## DOCUMENT SEGMENT
Content starts

I can just see God ticking off items on His “To Do” list to set this whole scenario up – going back years and years and years before the events we read about. The same is true of our lives. The events we are going through now, the people we are encountering – things have been set in motion, wheels in wheels, for years and years, to bring things together at just this time, just this place.
I was acutely conscious of this over the last couple of days. You see, on Thursday I took my mother to see our family doctor, who sent her for a chest x-ray, then straight to the hospital. They removed 1.3 liters of fluid from her right lung. Further CT scans and study of the fluid drawn off have given a definitive diagnosis that my 84 year old mother has cancer. She will not seek treatment other than palliative care. The estimate is that she will not be with us past this summer.
All those technologies that were in play didn’t get created yesterday. They have been years and years in the making. All those people attending to Mama didn’t suddenly appear at the hospital yesterday. They’ve been training for years, practicing their profession for years. One of the nurses has been a nurse for 40 years. The oncologist is far from the start of his career. Wheels intersecting with wheels, all in motion for years and years to bring people and events together at just this time, just this place.

Content ends

## MATERIAL SUPPLIED
Content starts

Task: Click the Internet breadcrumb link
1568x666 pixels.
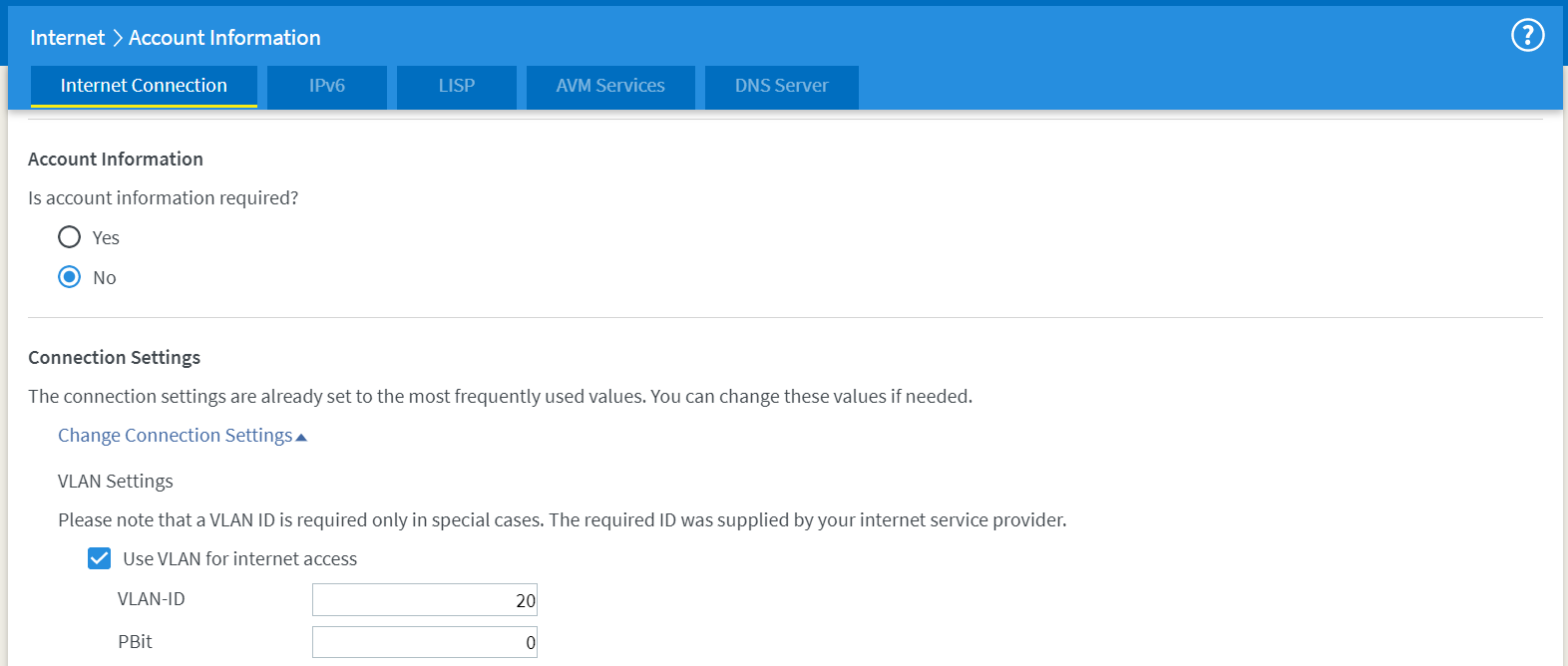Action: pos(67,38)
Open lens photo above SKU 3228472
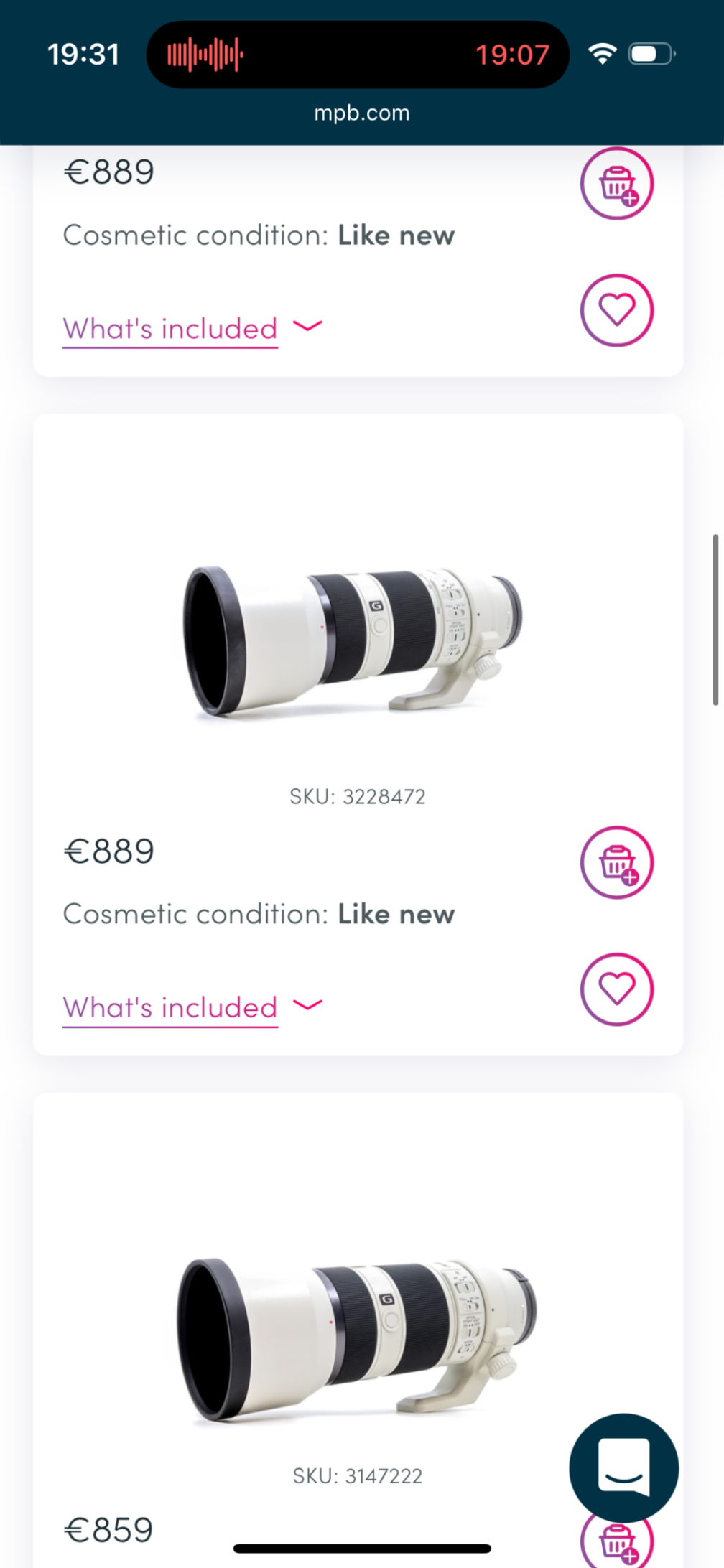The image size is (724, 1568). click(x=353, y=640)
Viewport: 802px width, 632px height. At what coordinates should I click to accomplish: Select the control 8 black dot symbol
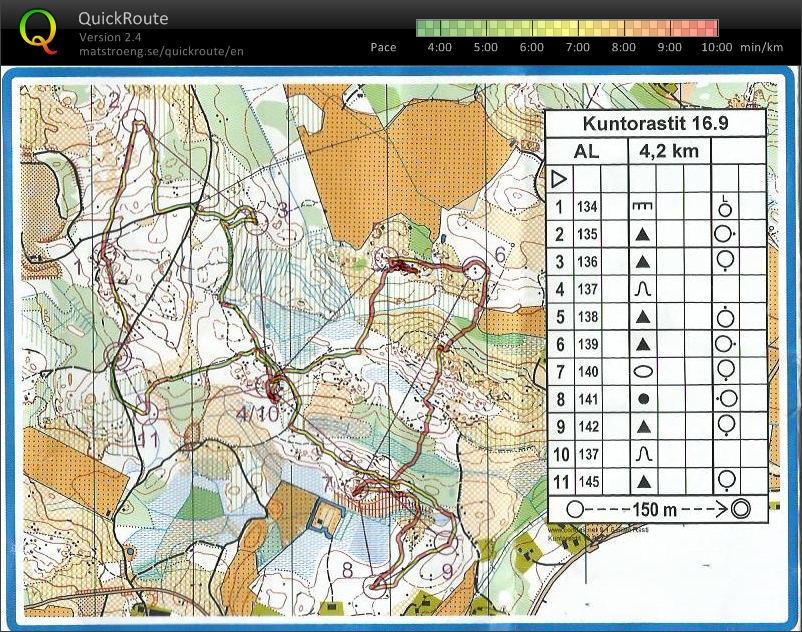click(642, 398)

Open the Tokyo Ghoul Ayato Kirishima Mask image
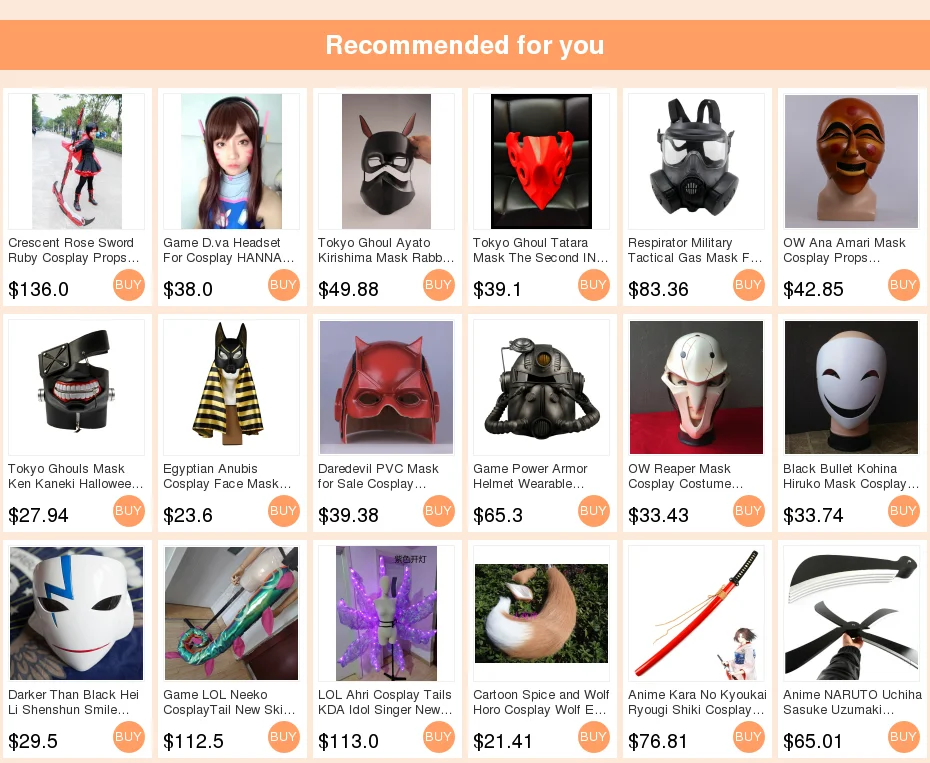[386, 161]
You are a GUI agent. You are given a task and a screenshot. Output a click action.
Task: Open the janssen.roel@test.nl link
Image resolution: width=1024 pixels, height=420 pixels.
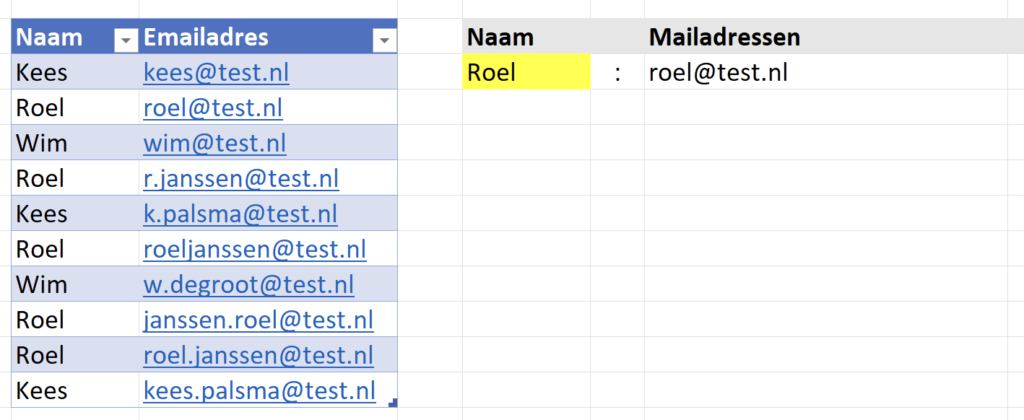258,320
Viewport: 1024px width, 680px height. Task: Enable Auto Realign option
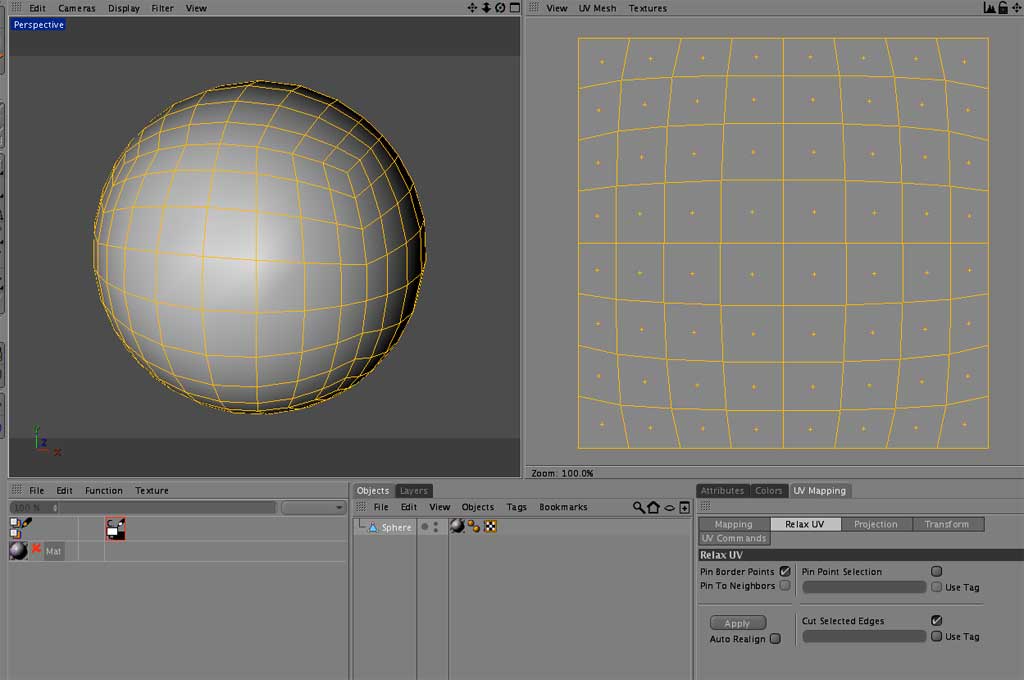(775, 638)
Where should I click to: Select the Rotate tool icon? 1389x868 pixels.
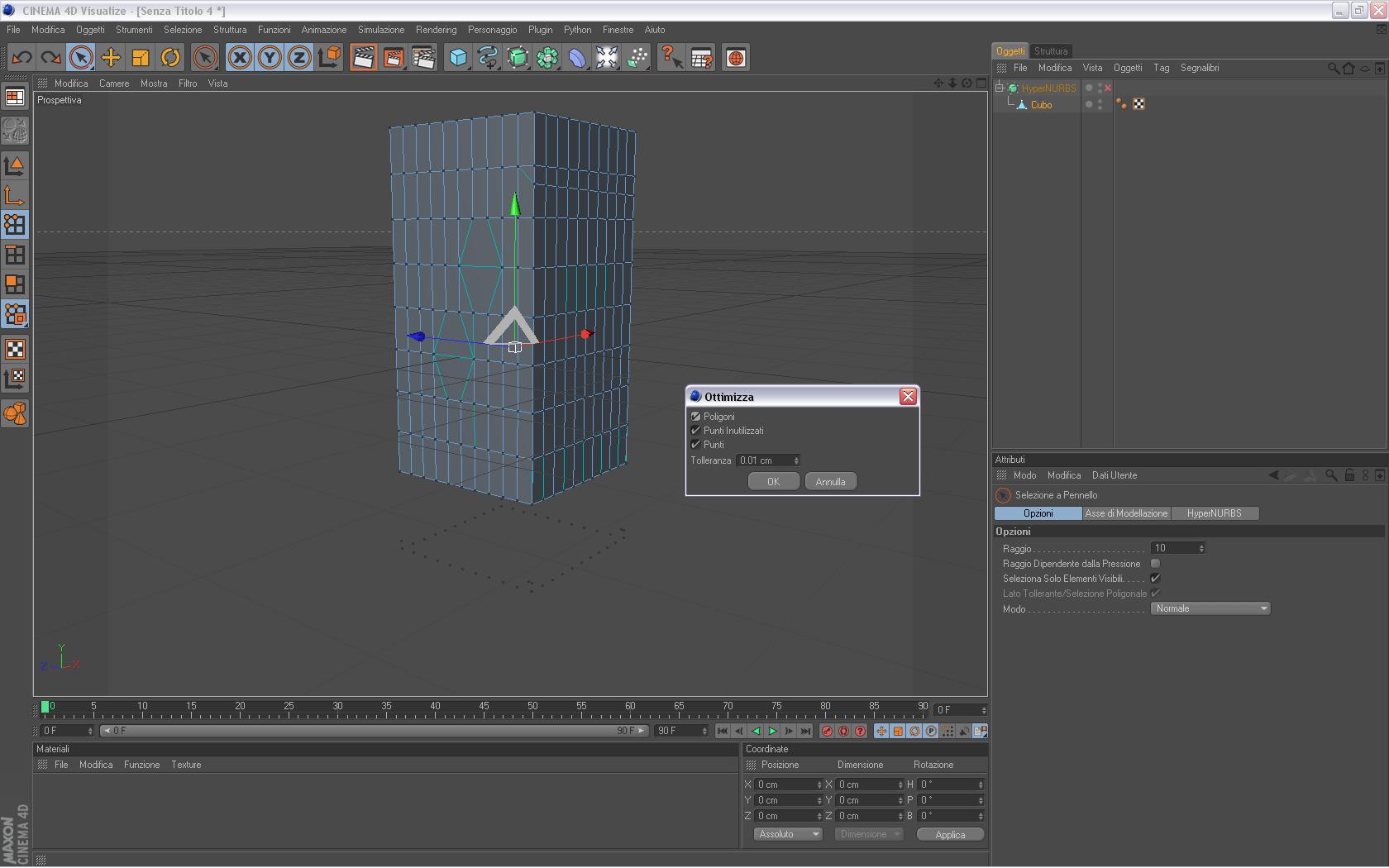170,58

Content ends

## PROBLEM TO WORK ON
Could you set down the part of the reflection on events set in motion over many years that starts with "I can just see" and goes on through "things together at just this time, just this place.", copying it word for word?

## EXERCISE RESPONSE
I can just see God ticking off items on His “To Do” list to set this whole scenario up – going back years and years and years before the events we read about. The same is true of our lives. The events we are going through now, the people we are encountering – things have been set in motion, wheels in wheels, for years and years, to bring things together at just this time, just this place.